Я знаю, что сейчас середина Страстной недели. Я знаю, что сегодня Великий Четверг, а завтра Страстная Пятница. Но по календарю сегодня еще и День смеха. Итак, давайте отступим, немного успокоимся и зададим очень важный вопрос. Иисус когда-нибудь смеялся?
Одно из многих приятных событий в конце каждого семестра - время от времени получать благодарственные письма от студентов. Часто они исходят от тихих студентов, которые мало говорили в классе, но красноречиво упоминают момент или текст из семестра, который имел значение или который запомнился им. Книжные полки в кабинете моего философского факультета заставлены такими карточками и заметками, приятными напоминаниями о том, что время от времени что-то работает лучше, чем ожидалось.

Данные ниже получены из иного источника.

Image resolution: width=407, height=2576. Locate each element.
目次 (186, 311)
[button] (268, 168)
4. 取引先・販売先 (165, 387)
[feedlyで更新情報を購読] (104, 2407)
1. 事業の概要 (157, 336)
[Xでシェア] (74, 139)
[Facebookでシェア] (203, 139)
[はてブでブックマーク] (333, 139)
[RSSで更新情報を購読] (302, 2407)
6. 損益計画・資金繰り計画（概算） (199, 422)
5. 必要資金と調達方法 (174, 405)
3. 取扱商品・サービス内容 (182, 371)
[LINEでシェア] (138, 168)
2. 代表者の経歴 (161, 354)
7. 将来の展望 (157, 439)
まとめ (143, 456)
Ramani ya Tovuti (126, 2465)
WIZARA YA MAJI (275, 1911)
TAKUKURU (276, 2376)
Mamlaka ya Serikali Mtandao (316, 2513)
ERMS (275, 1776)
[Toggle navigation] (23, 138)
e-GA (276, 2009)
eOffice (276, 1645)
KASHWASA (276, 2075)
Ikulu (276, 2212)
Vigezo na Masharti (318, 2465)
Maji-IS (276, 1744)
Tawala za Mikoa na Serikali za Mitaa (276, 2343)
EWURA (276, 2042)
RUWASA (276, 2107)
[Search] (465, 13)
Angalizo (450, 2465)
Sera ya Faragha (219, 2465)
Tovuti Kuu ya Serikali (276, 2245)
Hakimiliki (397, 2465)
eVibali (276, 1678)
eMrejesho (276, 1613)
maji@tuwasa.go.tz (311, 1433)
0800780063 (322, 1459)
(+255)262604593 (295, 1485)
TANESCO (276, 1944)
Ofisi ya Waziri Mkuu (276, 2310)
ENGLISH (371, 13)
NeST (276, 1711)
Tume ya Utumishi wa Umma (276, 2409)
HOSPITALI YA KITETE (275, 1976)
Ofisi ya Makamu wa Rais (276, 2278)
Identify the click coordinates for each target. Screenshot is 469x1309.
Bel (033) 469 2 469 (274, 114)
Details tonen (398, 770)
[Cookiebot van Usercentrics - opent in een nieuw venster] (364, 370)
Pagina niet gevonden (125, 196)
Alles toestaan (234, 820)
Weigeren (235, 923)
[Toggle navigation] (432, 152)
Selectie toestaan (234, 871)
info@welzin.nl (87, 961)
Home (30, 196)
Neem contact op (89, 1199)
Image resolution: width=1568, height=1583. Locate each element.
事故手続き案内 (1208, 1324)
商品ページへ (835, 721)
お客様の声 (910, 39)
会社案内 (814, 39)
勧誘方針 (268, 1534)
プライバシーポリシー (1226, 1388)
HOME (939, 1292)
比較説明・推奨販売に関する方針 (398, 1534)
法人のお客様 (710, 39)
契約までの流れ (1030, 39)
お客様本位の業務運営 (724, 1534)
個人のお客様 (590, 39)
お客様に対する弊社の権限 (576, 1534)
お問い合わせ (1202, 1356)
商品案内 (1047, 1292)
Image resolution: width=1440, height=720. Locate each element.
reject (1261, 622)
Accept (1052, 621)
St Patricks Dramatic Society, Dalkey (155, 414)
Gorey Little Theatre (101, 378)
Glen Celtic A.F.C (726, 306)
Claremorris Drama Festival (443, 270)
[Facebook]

Пару лет назад я получил такую записку от студента междисциплинарного класса с отличием, который я преподаю с двумя коллегами. Студентка написала, что наш курс был «лучшим курсом в колледже, который я когда-либо посещала». Это суждение немного смягчалось тем фактом, что она была первокурсницей и в то время прошла только шесть курсов в колледже за свою карьеру в высшем образовании. Однако позже в своей записке она поблагодарила нас троих за наше чувство юмора, написав, что «я никогда не смеялась так сильно и так часто ни на одном уроке, который я когда-либо посещала».
Этот я буду лелеять в течение долгого времени, потому что моя педагогическая философия в течение многих лет формировалась под наблюдением Симоны Вейль о том, что «Разум может управляться только желанием. Чтобы было желание, должны быть удовольствие и радость от работы. Разум только растет и приносит плоды в радости. Радость обучения так же необходима в учебе, как дыхание в беге». По крайней мере, для этого ученика миссия выполнена.
Когда дело доходит до обучения, смех - это серьезно. Хотя они часто не занимают места в первом ряду в пантеоне великих философов, многие из моих любимых философов - Эпиктет, Монтень, Юм, Ницше и другие - зависят от различных форм юмора, формирующих их мысли. Непочтительность - особенно действенный философский инструмент. Логический аргумент, демонстрирующий, что человеческие способности не соответствуют человеческим притязаниям, не так эффективен, как монтеньевское «даже на самом высоком троне в мире мы все равно сидим на собственной заднице». Ницше, возможно, величайший мастер непочтительности в философской западной традиции, подрывает приверженность логической точности словами: «Достаточно трудно помнить мои мнения, не помня также и причин, по которым я их придерживаюсь!» и насмехается над благочестием: «Я не могу поверить в Бога, который хочет, чтобы его все время хвалили. Как я сказал одному из младших преподавателей после наблюдения за искусным, но лишенным юмора выступлением на его уроке логики, «философия серьезна, но не смертельно серьезна».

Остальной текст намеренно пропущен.